We get to the foot of it and discover that we can go around and pass between some of the jagged teeth.  There are a few little shady coves tucked away, ideal for sheltering from the sun.

It is time for a summit meeting to decide on the next step of our expedition. Even with all the optimism that we put into searching for a new camp spot on the way out, we are forced to admit that yesterday's beach was by far the best option. The only problem is that if we want to go back, we have to paddle back up the 15 kilometres we just came down. We weigh up the pros and cons, and by unanimous decision we vote for our sandy mattress for the night, even if it means paddling a little further.

Exactly where we left it, the wind is still there, and to our dismay it changes direction and is against us for the final five kilometres, enough to finish us off. "Our" beach finally comes into view, and about time too!

This scorching August day brought with it a new problem: we are getting through our water supply much quicker than expected and we are worried that we will only just about have enough to cook that evening and drink the next day. We decide to use the water from the lake, boiled, for cooking and coffee, and to keep the two bottles we have left for the last day.

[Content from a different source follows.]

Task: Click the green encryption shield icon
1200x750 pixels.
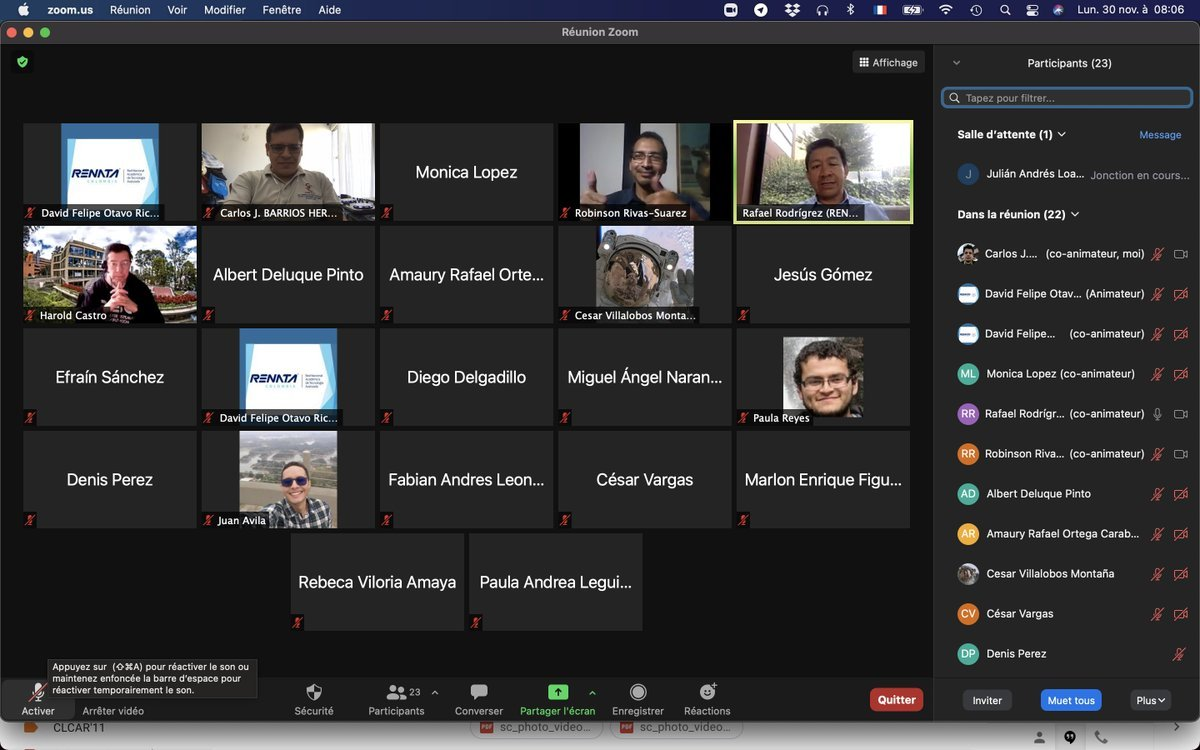Action: click(x=22, y=62)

We arrive at 4 p.m. and we take the opportunity to explore the surroundings of our camp spot, read a book and fish for the evening meal. One catch later and we come over all Masterchef: seared Monte Rebei Black Bass with rice and red peppers à la lake water. Accompanied by a Rioja that was nestled at the bottom of a barrel, we savour the moment.

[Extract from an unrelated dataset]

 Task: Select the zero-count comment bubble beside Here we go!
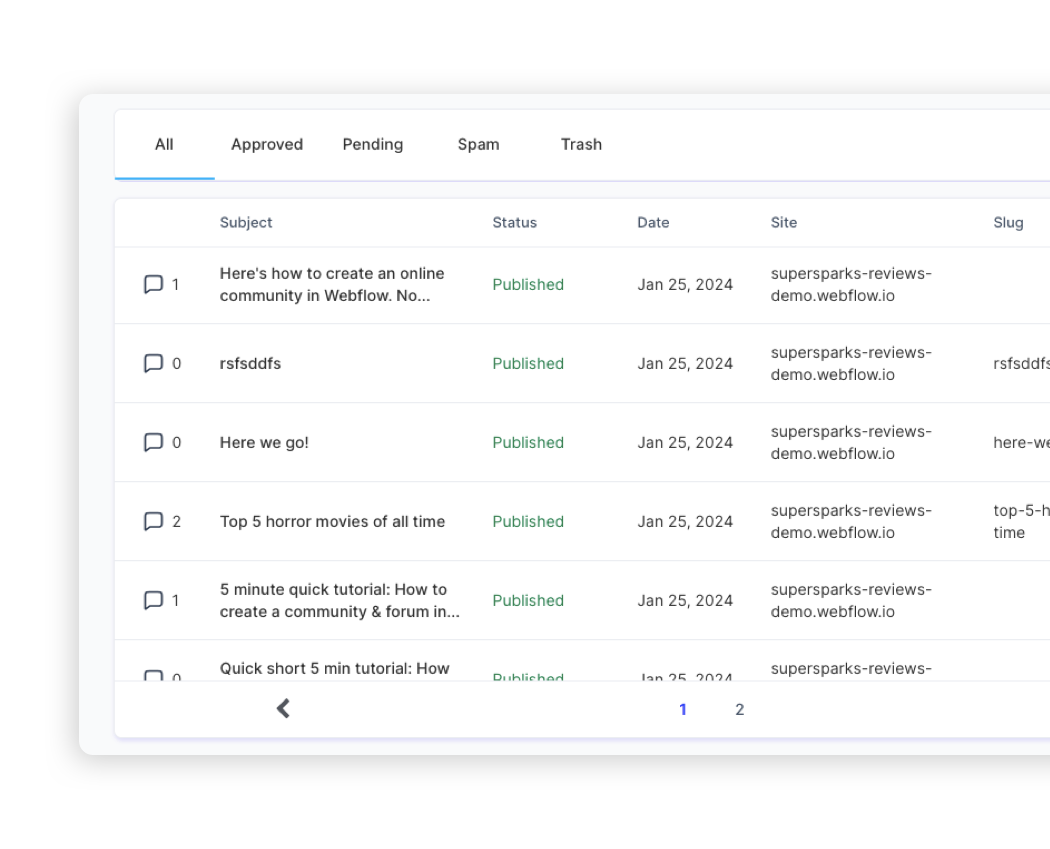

A stormy sky above us, we get the impression that we are in for a rough night…

We stack our things under the kayak, which we flip over to stop it filling up with rain. We go to sleep with one ear and one eye open. A few minutes later, thunder and lightning wake us up.  The wind is whipping up and the gusts get us worried: we end up unzipping the tent to check our equipment. Our kayak was nowhere to be seen.

Panic stations. At this point, we are 15 km by water from the car and from any houses, or approximately 25 km by land, but the banks are steep, impassable and there is no footpath. Without our kayak, it is starting to look like Robinson Crusoe, Spanish edition.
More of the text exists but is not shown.